Basically: we’ve got some research that companies who act with more empathy can make more money. Good! There are also some ideas that more compassionate workplaces make more money. Also good!
So “integrity capital” — i.e. the idea of acting ethically/behaving with integrity — could maybe also be tied to real revenue increases? Let’s try this theory out.
Integrity capital and Northwestern research
Here’s some research on integrity capital from the good people at Northwestern University, including this part:
“But if there is no cost to claiming things about your culture that aren’t true, then does it create any value for the company?” Sapienza asks. “We found that the answer is yes.” Companies for which the employees did evince a strong culture of integrity were associated with stronger economic performance: a higher Tobin’s q ratio, better profits, and lower levels of unionization. “Maybe a higher level of trust is a good substitute for unionized labor relations, or maybe it is the other way around: management of firms with fewer unions is perceived as more ethical,” Sapienza says. “All these results indicate that there is some tangible, measurable economic value associated with ‘good’ corporate values. It’s more than a feel-good result.”
“It’s more than a feel-good result.”
So what stands in the way of integrity capital?
Unfortunately, quite a bit. A quick list would be:
- A gradual (rapid) decline of ethics in the workplace
- Companies not needing to behave according to moral norms
- A confusion of the word “innovation” with “Can this make us a lot of money?”
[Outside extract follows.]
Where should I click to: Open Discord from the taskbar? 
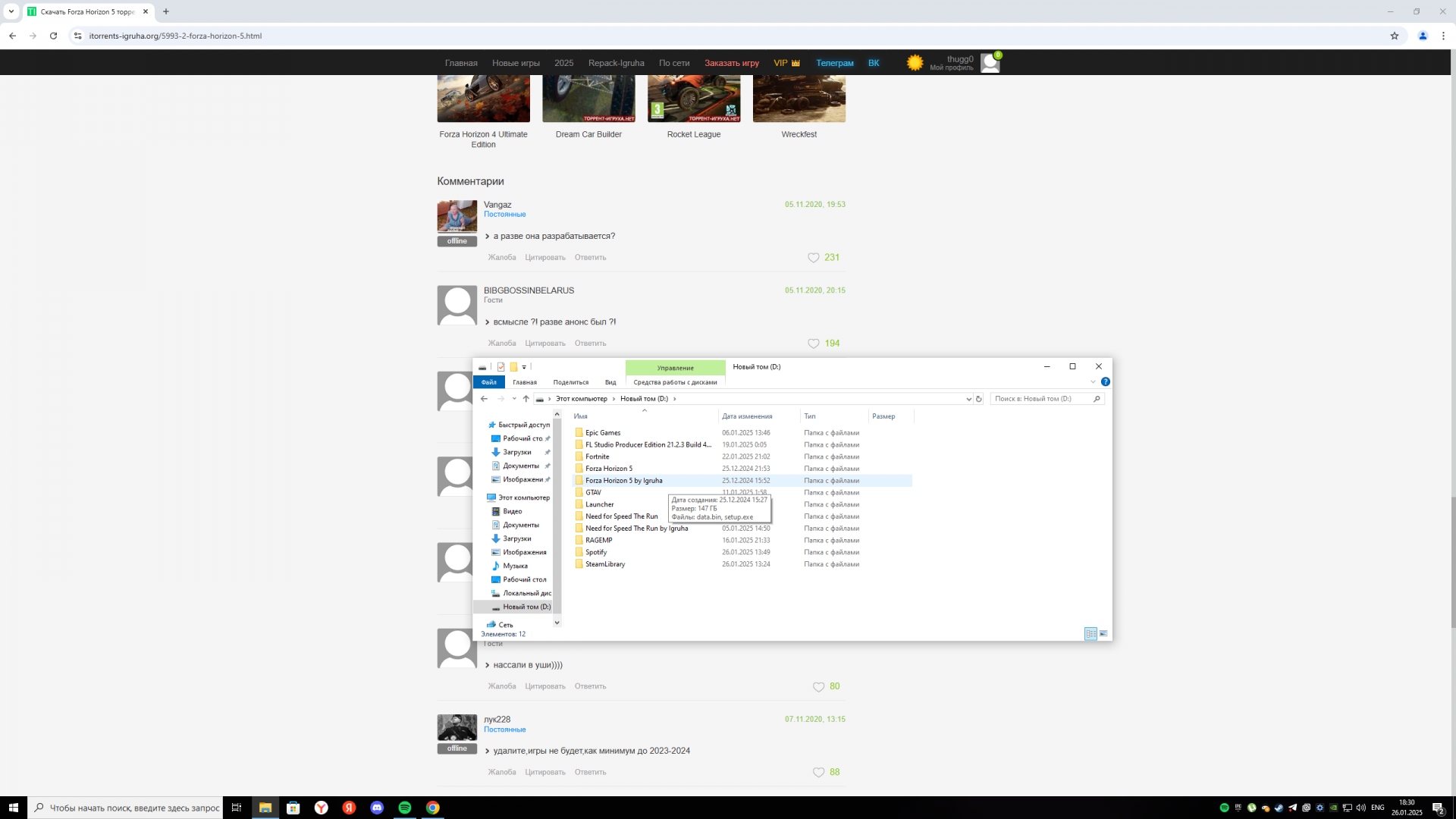tap(377, 808)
- The spreadsheet-driven way that most organizations still operate
Basically, many companies are ethical mine fields. The goal is “get more,” and oftentimes people are given shady incentives to find ways to get more. It’s hard to slot integrity capital into that equation — at most places.
So could we arrive at a place where integrity capital was normative?
Short of changing many definitions around “success,” probably not. Just think on this for a second: one of the great “promises” of digital was that we’d see increased collaboration on platforms. That has happened to some extent, which is good. But by and large — albeit decreasing — the world is still run by old-school guys who frame up everything in terms of “competition” or “eating the other dude’s lunch.”
In workplaces molded by men like that. there’s no hope for integrity capital.
If we had better managers, shifted business models, and more kids who came of age in a connected, collaborative world becoming leaders, then yes — so in 20 years, you might see a concept like “integrity capital” as more normative. It’ll take a bit to arrive there, though.
For the next decade or so, I’d still expect a manager to snarl at you if you dropped the mic with “We need more integrity capital!” in a meeting.